#### Work order
All lines from the one that mentions "Select the tall red candlestick at far right" through the last of the entries below must be copied exactly, with both ends kept.
=== Begin Enclosure ===
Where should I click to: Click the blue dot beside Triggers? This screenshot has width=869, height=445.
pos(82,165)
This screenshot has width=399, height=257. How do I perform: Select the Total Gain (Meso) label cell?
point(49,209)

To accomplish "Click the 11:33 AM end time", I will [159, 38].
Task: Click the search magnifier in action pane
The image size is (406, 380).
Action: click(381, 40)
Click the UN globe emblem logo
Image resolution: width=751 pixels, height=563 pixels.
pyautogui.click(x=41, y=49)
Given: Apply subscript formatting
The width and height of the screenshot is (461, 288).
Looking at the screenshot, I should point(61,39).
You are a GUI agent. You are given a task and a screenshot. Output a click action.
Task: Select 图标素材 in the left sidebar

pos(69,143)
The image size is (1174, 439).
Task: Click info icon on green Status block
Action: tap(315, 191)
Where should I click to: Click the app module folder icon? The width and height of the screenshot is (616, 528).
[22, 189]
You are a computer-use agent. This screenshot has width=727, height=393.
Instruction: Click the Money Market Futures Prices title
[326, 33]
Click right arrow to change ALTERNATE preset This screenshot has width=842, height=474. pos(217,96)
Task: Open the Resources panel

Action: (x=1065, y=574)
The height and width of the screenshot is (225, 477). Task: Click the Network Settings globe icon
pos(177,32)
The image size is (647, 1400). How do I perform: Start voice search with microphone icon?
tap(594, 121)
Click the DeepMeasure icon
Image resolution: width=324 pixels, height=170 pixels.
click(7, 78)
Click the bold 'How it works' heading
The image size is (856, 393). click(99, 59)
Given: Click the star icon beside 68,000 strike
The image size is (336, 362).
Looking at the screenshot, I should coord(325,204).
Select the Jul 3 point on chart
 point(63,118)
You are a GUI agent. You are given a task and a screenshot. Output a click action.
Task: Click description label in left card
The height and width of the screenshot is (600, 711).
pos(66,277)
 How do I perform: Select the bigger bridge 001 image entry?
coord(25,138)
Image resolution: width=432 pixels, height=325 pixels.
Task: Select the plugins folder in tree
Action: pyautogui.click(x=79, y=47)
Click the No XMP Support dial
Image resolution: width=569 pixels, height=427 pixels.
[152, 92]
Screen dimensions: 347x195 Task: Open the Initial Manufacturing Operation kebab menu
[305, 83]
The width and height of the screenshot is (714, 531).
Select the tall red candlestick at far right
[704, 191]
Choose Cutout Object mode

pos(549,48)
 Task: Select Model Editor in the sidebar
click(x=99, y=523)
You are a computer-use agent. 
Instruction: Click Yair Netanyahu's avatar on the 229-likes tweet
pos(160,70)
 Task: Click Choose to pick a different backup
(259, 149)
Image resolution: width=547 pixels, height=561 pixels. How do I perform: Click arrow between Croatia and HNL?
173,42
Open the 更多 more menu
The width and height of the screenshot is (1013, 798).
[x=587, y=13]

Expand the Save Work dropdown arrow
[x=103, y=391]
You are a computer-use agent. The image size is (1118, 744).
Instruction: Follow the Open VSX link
=== End Enclosure ===
#### Output for this task
Select the tall red candlestick at far right
[704, 191]
Choose Cutout Object mode

pos(549,48)
 Task: Select Model Editor in the sidebar
click(x=99, y=523)
You are a computer-use agent. 
Instruction: Click Yair Netanyahu's avatar on the 229-likes tweet
pos(160,70)
 Task: Click Choose to pick a different backup
(259, 149)
Image resolution: width=547 pixels, height=561 pixels. How do I perform: Click arrow between Croatia and HNL?
173,42
Open the 更多 more menu
The width and height of the screenshot is (1013, 798).
[x=587, y=13]

Expand the Save Work dropdown arrow
[x=103, y=391]
You are a computer-use agent. The image size is (1118, 744).
Instruction: Follow the Open VSX link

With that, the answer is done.